In practice all cull steps that could apply at a given grid state are compatible with one another. One approach would be to find and apply all cull steps until none more were available, and then do a fill-step search. But this is the worst case, because it will almost certainly have tons of unnecessary cull steps. We want to keep the length/badness of each answer chain as low as possible. The solution to this is in the goodness score and minimizing that. We include a twiddler that gives a boost to steps whose pointerCells are the targetCells of previous steps. (In a perfect world that twiddle would only apply if the previous steps directly removed a key possibility that now made our step work; in practice that's hard so hopefully this will be OK). This twiddler looks back through the whole answer chain being considered and sees if any of the targetCells overlap with this proposed step's pointerCells, with a falloff for older steps.

If we're just looking for a hint, this strategy is fine because we won't do to much duplicate work. If we're looking for a full solution, we'll likely have a bunch of duplicated work re-finding the same implied techniques. In a perfect world for a full solution we'd have something to optimize that. For example, a set of steps that have been generated on an earlier era that we can just try now (... but only if we had an IsImplied method...)

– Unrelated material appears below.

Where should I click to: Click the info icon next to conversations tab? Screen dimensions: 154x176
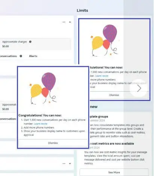(21, 56)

Note that in this world guesses would make the logic much harder to reason about. Our current system earnestly tries to guess which the right answer is in a constrained cell and solves forward. However, even if we go down one path and then discover it has an inconsistency, we throw out all evidence of that failed branch in the end result we return... so we might as well just cheat. If we have to guess, do a fastSolve of the grid and figure out which of the two possibilities that cell will end up in. Then just return that. Then we don't need any special logic for guess--it's just a fillTechnique with extraordinarily low goodness.